Required work ::
1. Copy the stretch from "This blog will" through "context of immigration." in the Form I-130 text word for word.
2. Proceed with the Form I-130 text from the point where it stops.

Text provided ::

Form I-130: Bringing Your Adult Children to the U.S. as a Green Card Holder

Having your family members across the globe as you sit in the U.S. is, understandably, difficult. You might have heard of the K1 visa, which allows foreign aliens to move to the U.S. in exchange for marrying a U.S. citizen within 90 days of their arrival. This has been popularized through 90 Day Fiancé and the show’s various spinoffs and is just one example of numerous visa types that can be used to bring over family members to the U.S. 

This blog will focus on Form I-130 from the USCIS, which can be used by both U.S. citizens and lawful permanent residents to petition for children, sons, and daughters to legally come to the U.S. Now, before we start explaining the process for submitting Form I-130, we need to go over the differences between a “child” and a “son” or “daughter” in the context of immigration. 

A child is someone who is younger than 21 and unmarried. For the purposes of Form I-130, a child must be living outside the U.S. and have one of these relationships with the petitioner:

  • Naturally born to married parents 
  • Naturally born to unmarried parents and the father later married the mother or entered into a “bona fide parent-child relationship”
  • Stepchildren if the child was under 18 when the parents married. Additionally, the parents must still be married. 

A child becomes a son or daughter when, simply, they get married or reach the age of 21. The key difference among the options for a U.S. citizen and a lawful permanent resident is that citizens may petition for their married sons and daughters—regardless of age— to come over through a successful Form I-130. Unfortunately, lawful permanent residents (green card holders) are limited to bringing over unmarried children (or sons and daughters).

Provided material ::
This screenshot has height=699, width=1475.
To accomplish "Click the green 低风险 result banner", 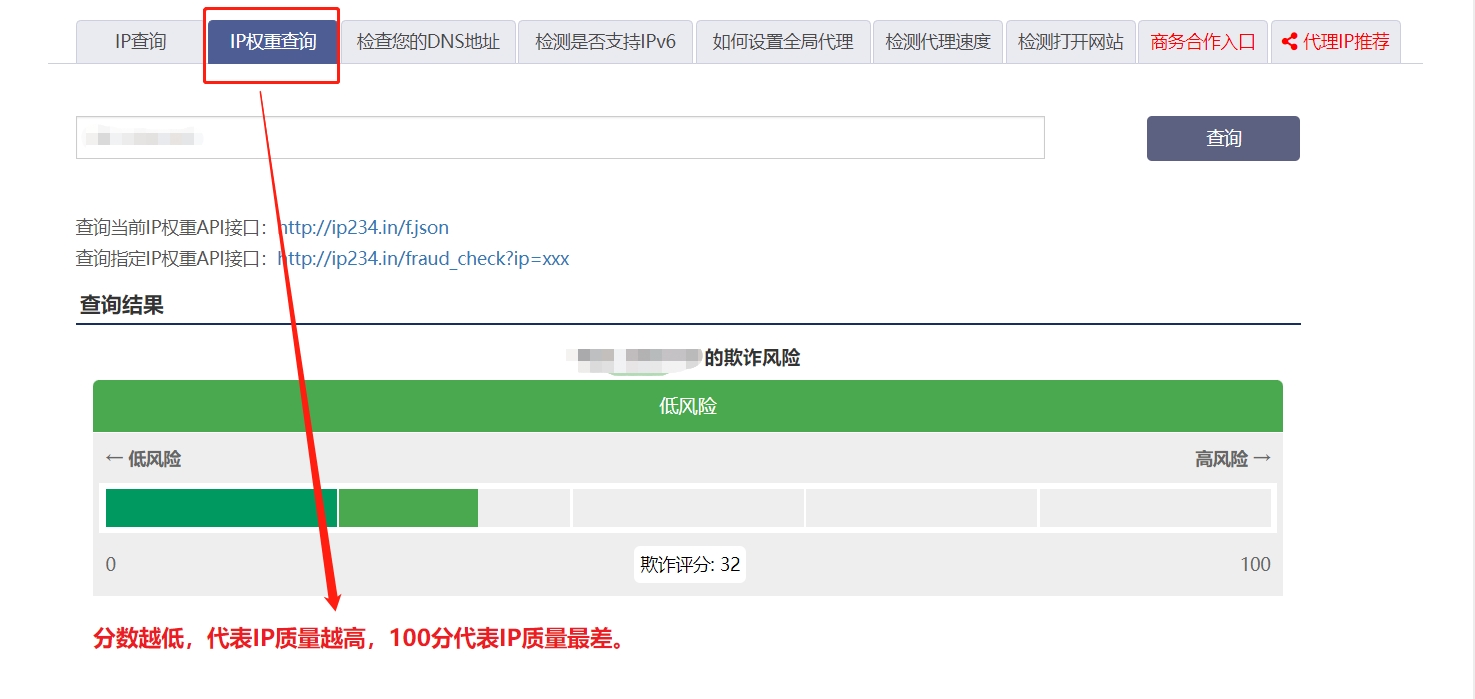I will (x=687, y=406).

Final results ::
1.
This blog will focus on Form I-130 from the USCIS, which can be used by both U.S. citizens and lawful permanent residents to petition for children, sons, and daughters to legally come to the U.S. Now, before we start explaining the process for submitting Form I-130, we need to go over the differences between a “child” and a “son” or “daughter” in the context of immigration.

2.
The Process

To kick off the process, you need to complete and submit Form I-130 with the USCIS in addition to filing fees. You will also need to submit various supporting documents, such as:

  • Evidence of your U.S. citizenship (the USCIS website has a list of documents that can be used to affirm this) OR
  • A copy of your Form I-551 or passport that shows temporary evidence that you are a lawful permanent resident (if you are not a U.S. citizen)

To bring over your child from another country, you must submit some document that shows proof of parentage. This could include a birth certificate or marriage certificate (if you’re an unmarried father). 

Unfortunately, you and your child could be waiting several years for approval after filing Form I-130. Children, sons, and daughters are in category F2B, which is reserved for second preference relatives. This stands in contrast to F2A relatives, which are unmarried children of lawful permanent residents. First preference relatives (F1) are unmarried children of citizens. 

RelisLaw Can Help

The most minute details in your immigration forms take on extreme importance when you are trying to bring over your children as a lawful permanent resident. There is no room for error with the USCIS. Because of this, it is imperative to consult with a quality immigration attorney so your case has the best chance of success. 

Our firm is able to help in several different languages, including (but not limited to) English, Spanish, Mandarin, and Portuguese. We know that family can’t wait, and we promise to give your case personalized and urgent attention. Connect with us through our website to receive a free 10-minute initial consultation with our team.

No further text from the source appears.